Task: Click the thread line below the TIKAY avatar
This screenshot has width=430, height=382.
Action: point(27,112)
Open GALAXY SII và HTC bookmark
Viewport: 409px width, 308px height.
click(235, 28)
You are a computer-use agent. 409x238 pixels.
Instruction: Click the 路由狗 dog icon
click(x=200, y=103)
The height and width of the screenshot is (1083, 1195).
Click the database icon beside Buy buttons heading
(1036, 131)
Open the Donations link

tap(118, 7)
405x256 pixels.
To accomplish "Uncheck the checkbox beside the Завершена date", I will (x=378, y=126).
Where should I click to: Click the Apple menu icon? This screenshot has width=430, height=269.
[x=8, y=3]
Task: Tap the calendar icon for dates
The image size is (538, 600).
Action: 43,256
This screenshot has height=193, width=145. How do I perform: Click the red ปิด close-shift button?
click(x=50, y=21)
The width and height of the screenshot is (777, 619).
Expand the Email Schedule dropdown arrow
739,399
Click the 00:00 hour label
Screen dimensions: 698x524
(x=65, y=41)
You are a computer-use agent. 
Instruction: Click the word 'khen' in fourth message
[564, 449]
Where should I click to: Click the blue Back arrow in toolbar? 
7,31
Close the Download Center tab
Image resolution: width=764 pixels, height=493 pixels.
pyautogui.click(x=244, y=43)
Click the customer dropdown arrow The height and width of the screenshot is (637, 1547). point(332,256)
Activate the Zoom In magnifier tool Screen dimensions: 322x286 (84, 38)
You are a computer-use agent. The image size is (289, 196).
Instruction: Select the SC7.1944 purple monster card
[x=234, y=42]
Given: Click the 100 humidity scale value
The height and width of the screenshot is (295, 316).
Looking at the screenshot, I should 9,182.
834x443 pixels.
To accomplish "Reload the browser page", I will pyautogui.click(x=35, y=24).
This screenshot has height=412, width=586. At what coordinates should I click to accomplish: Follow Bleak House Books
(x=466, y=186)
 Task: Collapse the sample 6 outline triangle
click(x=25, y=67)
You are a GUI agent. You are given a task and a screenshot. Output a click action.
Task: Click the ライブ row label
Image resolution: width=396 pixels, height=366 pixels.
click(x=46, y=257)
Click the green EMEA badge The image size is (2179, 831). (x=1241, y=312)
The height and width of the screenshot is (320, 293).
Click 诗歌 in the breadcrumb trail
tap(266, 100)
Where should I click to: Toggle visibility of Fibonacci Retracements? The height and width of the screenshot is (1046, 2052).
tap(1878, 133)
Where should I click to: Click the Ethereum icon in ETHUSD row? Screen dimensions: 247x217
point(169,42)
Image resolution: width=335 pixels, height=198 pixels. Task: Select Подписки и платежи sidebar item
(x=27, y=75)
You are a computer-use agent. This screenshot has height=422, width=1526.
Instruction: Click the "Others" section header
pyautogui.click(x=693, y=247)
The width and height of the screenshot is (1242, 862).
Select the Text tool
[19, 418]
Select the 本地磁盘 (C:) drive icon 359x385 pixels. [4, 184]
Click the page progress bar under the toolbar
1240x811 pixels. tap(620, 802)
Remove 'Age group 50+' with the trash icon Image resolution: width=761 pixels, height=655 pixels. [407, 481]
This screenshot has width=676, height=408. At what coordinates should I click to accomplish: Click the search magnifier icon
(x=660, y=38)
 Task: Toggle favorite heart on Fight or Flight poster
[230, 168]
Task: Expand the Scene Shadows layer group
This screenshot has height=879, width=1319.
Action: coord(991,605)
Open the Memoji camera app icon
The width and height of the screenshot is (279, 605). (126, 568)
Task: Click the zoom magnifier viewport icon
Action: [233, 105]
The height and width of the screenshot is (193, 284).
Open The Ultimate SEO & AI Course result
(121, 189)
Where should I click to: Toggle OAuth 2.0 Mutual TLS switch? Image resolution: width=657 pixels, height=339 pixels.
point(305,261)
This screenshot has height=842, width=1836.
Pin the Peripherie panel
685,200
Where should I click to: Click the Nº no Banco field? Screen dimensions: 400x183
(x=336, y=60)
--*--
_What needs to be done_
Report every line of the preceding listing where the string "computer" occurs.

_Answer to the exercise_
You are a computer-use agent. 409x238 pixels.
You are a computer-use agent. 
You are a computer-use agent. The image size is (289, 196).
You are a computer-use agent. This screenshot has height=422, width=1526.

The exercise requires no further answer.